**Texto extraído:**

┌──

Os advogados de defesa das vítimas de agressões policiais insurgem-se contra a versão dos factos narrados esta quinta-feira de manhã pelo tribunal, no início da sessão, e vão defender que seja feita justiça com a apresentação de novas provas.
O "incidente" que deu que falar em Portugal
Eram cerca das 10 horas da manhã quando o coletivo de juízes, acompanhado do procurador do Ministério Público, deu início ao julgamento do conhecido "Caso Jamaica". O tribunal ouve nos próximos dias a versão dos factos pela boca dos quatro arguidos, membros de uma família angolana, à luz dos acontecimentos de 20 de janeiro de 2019.
Na altura, agentes da Polícia Pública Portuguesa (PSP), então chamados ao bairro por volta das 6 da manhã, por causa de desentendimentos entre mulheres rivais numa festa de aniversário, num café, viriam a confrontar-se com um grupo de moradores. Um vídeo posto a circular nas redes sociais, e que faz parte do processo, mostra a violência entre a polícia e alguns moradores do Vale de Chícharos, no concelho do Seixal, mais conhecido por "Jamaica".
Mas, segundo José Semedo Fernandes, um dos quatro advogados de defesa da família, a versão do que aconteceu em 2019, que consta nos autos, apresentada ao tribunal pela juíza que preside ao julgamento, não corresponde aos factos.

└──

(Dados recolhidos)

┌──

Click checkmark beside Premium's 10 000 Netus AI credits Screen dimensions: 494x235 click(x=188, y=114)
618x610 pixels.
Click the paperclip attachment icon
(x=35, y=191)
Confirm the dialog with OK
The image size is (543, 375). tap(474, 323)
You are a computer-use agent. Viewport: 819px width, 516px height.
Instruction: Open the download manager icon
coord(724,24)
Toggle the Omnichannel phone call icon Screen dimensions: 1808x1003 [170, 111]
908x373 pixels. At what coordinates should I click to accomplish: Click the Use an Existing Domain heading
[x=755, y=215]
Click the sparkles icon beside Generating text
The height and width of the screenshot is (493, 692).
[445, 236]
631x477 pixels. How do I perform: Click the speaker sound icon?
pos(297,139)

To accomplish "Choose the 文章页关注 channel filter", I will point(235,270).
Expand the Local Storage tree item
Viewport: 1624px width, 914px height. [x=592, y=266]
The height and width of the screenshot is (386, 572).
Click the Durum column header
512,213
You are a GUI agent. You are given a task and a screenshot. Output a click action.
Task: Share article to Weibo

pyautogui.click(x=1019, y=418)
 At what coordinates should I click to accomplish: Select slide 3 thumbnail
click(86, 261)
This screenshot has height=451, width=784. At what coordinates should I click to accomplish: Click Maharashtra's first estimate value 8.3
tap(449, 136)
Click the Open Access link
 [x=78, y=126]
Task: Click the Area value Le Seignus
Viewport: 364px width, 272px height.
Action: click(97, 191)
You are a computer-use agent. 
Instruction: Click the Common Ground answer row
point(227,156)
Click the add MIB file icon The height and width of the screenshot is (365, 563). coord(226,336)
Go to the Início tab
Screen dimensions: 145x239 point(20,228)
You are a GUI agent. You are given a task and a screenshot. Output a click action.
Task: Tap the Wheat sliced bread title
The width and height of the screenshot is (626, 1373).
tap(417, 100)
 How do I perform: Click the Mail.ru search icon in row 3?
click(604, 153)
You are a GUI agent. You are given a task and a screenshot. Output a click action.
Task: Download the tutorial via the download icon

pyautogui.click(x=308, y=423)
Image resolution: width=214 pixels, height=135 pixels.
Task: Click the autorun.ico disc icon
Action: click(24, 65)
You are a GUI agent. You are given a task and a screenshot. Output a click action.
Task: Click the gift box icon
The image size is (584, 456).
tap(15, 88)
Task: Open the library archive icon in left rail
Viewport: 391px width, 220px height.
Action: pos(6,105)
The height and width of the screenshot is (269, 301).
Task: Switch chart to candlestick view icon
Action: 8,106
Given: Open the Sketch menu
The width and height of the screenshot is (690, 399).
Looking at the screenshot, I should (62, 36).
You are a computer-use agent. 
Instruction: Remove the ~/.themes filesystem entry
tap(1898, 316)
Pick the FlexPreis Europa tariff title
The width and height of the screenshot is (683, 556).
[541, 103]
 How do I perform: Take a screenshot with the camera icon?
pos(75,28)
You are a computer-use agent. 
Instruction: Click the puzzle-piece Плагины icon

└──

Prossiga o texto sobre o julgamento do "Caso Jamaica" a partir da última frase apresentada. As linhas recolhidas são material à parte, sem ligação ao texto extraído.

"Na fase de inquérito, a titularidade da ação penal é do Ministério Público, que conduz a investigação e decide, materializando-a na acusação. Neste momento, estamos em audiência de julgamento e queremos neste caso que seja feita justiça. A vida de algumas destas pessoas [sofreu] consequências por esse facto, mas acreditamos que vai ser feita justiça e que parte desse erro vai ser reparado", diz o advogado.
Elementos da família angolana queixam-se de agressão polícial
Os factos, a serem provados, não serão com base em indícios, acrescenta José Semedo Fernandes.
"Toda a gente viu o vídeo e todas as pessoas podem tirar as suas ilações através do vídeo. O vídeo é o elemento fulcral para esta prova, mas existem outras provas que nós estamos a trazer ao processo e acreditamos que ajudarão na defesa dos nossos interesses."
Nas considerações diante do tribunal, Lúcia Gomes, outra advogada da família, disse que o processo vem todo ele enviesado desde o início, isto porque "as imagens demonstram que houve agressões gratuitas a pessoas que estão a ser julgadas sem que em nenhum momento tivessem agredido os polícias."
A defesa fala ainda de abuso da autoridade por parte de alguns agentes policiais.
"O Ministério Público não respeitou o princípio da imparcialidade ao deduzir acusação contra os quatro elementos da família. As pessoas agredidas gratuitamente agiram em defesa da família", afirmou a advogada Lúcia Gomes.
A mãe, Julieta, responde pelo crime de resistência e coação. Um dos filhos, Hortêncio, está pronunciado por nove crimes, dois de resistência e coação e sete de injúria agravada. Outro filho, Flávio, responde por oito crimes, sendo dois de resistência e coação, dois de ofensa à integridade física qualificada, um de dano e de introdução em lugar vedado ao público e dois crimes de ameaça agravada. Sobre a filha, Higina, recaem os crimes de resistência e coação, um de dano, um de introdução em lugar vedado ao público e dois de ameaça agravada. O pai, Fernando, é ouvido como assistente, na qualidade de ofendido.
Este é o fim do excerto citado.